Passage cité.

· · · ·

De nombreux siècles se sont
écoulés depuis cet
événement. Les savants modernes
disent que Guillaume Tell n'a jamais existé.
Mais le monde entier connaît son nom. Qui l'a
rendu glorieux ? La poésie, par le
drame de Schiller. Il était juste que la
Suisse reconnaissante inscrivit le nom du grand
poète en lettres d'or sur un des rochers que
baigne le lac. Dans cette contrée
déjà si belle, la poésie a
donc, par les vers de Schiller, fait passer le
souffle de l'idéal. Et désormais le
plus simple batelier de ce lac, le bûcheron
qui, la hache sur ses épaules, s'enfonce en
la forêt voisine, sont entourés aux
yeux de l'étranger d'une auréole de
gloire.
Jésus-Christ a transfiguré le monde.
Il a accompli pour la terre tout entière une
oeuvre plus importante que celle que Schiller a
accomplie pour un coin de pays
privilégié. Le souvenir du fleuve de
cristal découlant dans
l'Apocalypse du trône de l'Agneau se
mêle pour nous désormais aux courants
d'eau. Il transforme à nos yeux les
solitudes en un paradis. Sur les bords du fleuve
invisible, où nous nous promenons en esprit,
tout homme, même le plus
méprisé, le plus
dégradé, celui dont la laideur morale
est le plus repoussante, nous parait appelé
à devenir un enfant de Dieu.
Alléluia ! Déjà je salue
les nouveaux cieux et la nouvelle terre, le
tabernacle de Dieu résidant au sein de
l'humanité !
Avez-vous ma foi ? La nature versera dans
votre âme une joie que les plus amers
chagrins, que la vue de la mort ne pourront faire
tarir. Pour le chrétien Jésus est
vainqueur, Jésus qui est plus grand que la
nature, et qui dissipe de sa lumière toutes
les frayeurs.
Laissez-moi, en terminant ce chapitre,
évoquer un incident qui m'impressionna
vivement sur les bords du paradisiaque lac de
Thoune. Il nous rappelle que, si la nature est pour
le croyant une prophétie du monde à
venir, elle n'en est qu'une prophétie. J'ai
raconté l'événement en ces
vers :
- Je vois la Blumlisalp dorée
- Par les doux rayons du couchant,
- De l'onde du lac empourprée
- Monte vers nous un lointain chant.
- Je vois courir plus d'une voile,
- Le ciel étend son dôme bleu,
- Je rêve d'une terre-étoile
- Qui n'entend point de triste adieu.
- Mais qu'est-ce qui sonne si fort ?
- N'est-ce pas le glas funéraire ?
- De ce village un cercueil sort
- Suivi d'un pauvre enfant sans père...

· · · ·

Données extraites.
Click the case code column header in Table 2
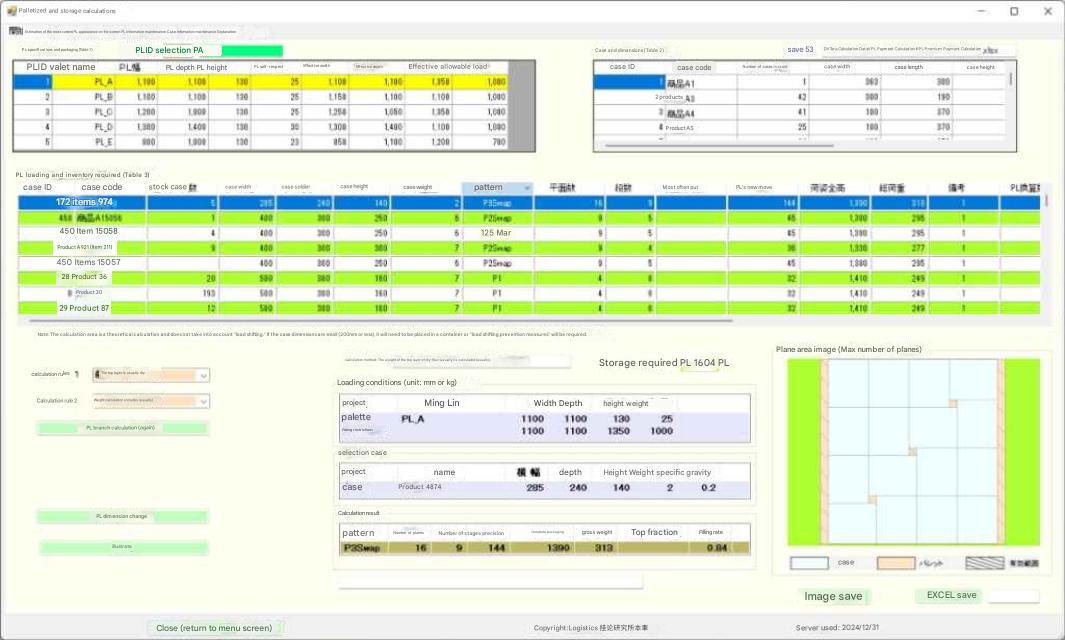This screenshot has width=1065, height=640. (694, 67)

· · · ·

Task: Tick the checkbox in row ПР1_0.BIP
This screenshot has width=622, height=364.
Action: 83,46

· · · ·

Exercice.
Répondez brièvement à ces questions en vous appuyant sur le passage cité :
1. Que disent les savants modernes au sujet de Guillaume Tell ?
2. Où la Suisse a-t-elle inscrit le nom de Schiller ?
3. Sur les bords de quel lac l'auteur a-t-il été vivement impressionné par l'incident qu'il évoque ?

Corrigé.
1. Ils disent que Guillaume Tell n'a jamais existé.
2. En lettres d'or, sur un des rochers que baigne le lac.
3. Sur les bords du lac de Thoune.